_PASSAGE TO READ_:
---

How can a great essay affect your chances?
The college essay is the perfect opportunity to show schools that you are not just a statistic.
Taking a step back, colleges don’t know anything about you. When you apply, all they have is your application. The essay provides colleges another opportunity to communicate with you on a personal level. As Judi says,
"It is one of the things in addition to your resume that's truly your voice. It's not hardcore numbers, it's not data, it's who you are as a person. And giving insight into your character, your values, the things that are important to you, things that don't show up in other parts of your application."
A big issue that students face is that they don’t believe they have anything “interesting” to write about. Students often argue that their life was bland and simple. This is not true. Something that you find simple and insignificant may be mind-blowing to the admissions office. Think less about what you've done and more about why you've done it. It is all a matter of how you write your narrative and the perspective that you take.
How to avoid the ranking game
Class rank is something that can take a toll on a student’s mindset. How do you avoid it? Does it even matter?
Ranking systems in high school vary. Some account for only your GPA, other include your AP/IB credits. In many cases, students may opt for easy courses in order to increase their GPA and rank.
Colleges, however, will pick up on this. It is obvious to the admissions office when you take courses that are not as academically rigorous as others. High school is the time when you should be challenging yourself and discovering where you have strengths and weaknesses. We encourage you to take high-level courses such as APs and IB courses because it communicates to the admissions office that you took the step outside of your comfort zone. This is a positive indicator, even if you don't get A's. Avoiding the challenge all together ins most harmful.
As Judi puts it:
“Colleges understand when kids are playing that rank game and don't reward it the way kids think they're going to be rewarded….[Avoiding challenging courses] may be saying that you're not the type of student who can work well under intense academic pressure with lots of competition from your peers. And many kids can't work well under those conditions.”
How to get into college: FAQs
Q: Does submitting a bad AP/IB exam score hurt my chances of getting into college?

---

_WHAT TO PRODUCE_:
Continue the college admissions advice above, picking up right after its last line.

---

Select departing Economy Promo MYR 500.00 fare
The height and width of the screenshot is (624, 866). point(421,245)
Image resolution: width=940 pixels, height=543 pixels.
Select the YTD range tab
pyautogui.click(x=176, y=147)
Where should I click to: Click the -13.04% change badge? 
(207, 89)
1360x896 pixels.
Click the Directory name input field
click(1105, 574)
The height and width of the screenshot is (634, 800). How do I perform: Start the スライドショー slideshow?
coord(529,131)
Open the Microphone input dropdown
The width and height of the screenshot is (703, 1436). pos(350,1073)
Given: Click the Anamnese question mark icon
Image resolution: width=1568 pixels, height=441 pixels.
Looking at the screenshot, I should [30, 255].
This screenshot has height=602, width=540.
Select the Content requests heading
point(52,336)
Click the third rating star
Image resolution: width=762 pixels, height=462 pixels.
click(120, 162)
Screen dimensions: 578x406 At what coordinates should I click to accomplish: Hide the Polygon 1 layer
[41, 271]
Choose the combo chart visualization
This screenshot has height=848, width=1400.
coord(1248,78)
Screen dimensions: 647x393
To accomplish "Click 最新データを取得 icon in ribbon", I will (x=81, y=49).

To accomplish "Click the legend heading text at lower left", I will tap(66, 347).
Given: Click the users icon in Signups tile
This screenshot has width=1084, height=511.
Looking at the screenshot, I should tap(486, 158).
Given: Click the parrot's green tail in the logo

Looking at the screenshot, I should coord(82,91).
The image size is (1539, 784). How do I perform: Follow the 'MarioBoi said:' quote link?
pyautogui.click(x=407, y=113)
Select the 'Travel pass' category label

---

_REPLY_:
The short answer is yes. Unlike the SAT/ACT scores, not all scores should be submitted. Lower scores like 0, 1, or 2 on AP exams are not really going to help your application process. However, anything that is a 3 or above should be submitted. Colleges will know if you don’t submit a score and will assume that you got a 0, 1, or 2. High scores can definitely serve as support to your academic grades.
Q: Is the college essay a five paragraph essay?
No, it is not. A five paragraph essay is effective if you are writing something that is analytical. An example would be a history essay or something in the social science realm. However, the personal statements that you send to college are more like a dialogue. It’s essentially a conversation that you are having with the college about yourself. It is creative writing, something that a lot of students are not familiar with. In short, the essay does not need a definite structure. Just remember to take your time and show who you are through your writing.
Q: How can I avoid messing up?
If this is referring to academics, then we have some tips! Many schools have policies that allow students to take classes and drop them without the drop appearing on the transcript. Take advantage of these time periods and get a true sense of whether a specific class is too challenging or easy. If this question is referring to the application and essay, put aside plenty of time for revisions. Time will allow for the creation of unique ideas that will highlight who you are. Don’t set the essay off for the night before the application deadline!
Q: Should I take both the SAT and ACT?
There are two different tests because each student is different. The SAT and ACT provide students with different skills to have a level playing ground to show their academic abilities. It is encouraged that students try both tests as one is more likely to be a match than the other. A simple practice test can be found online.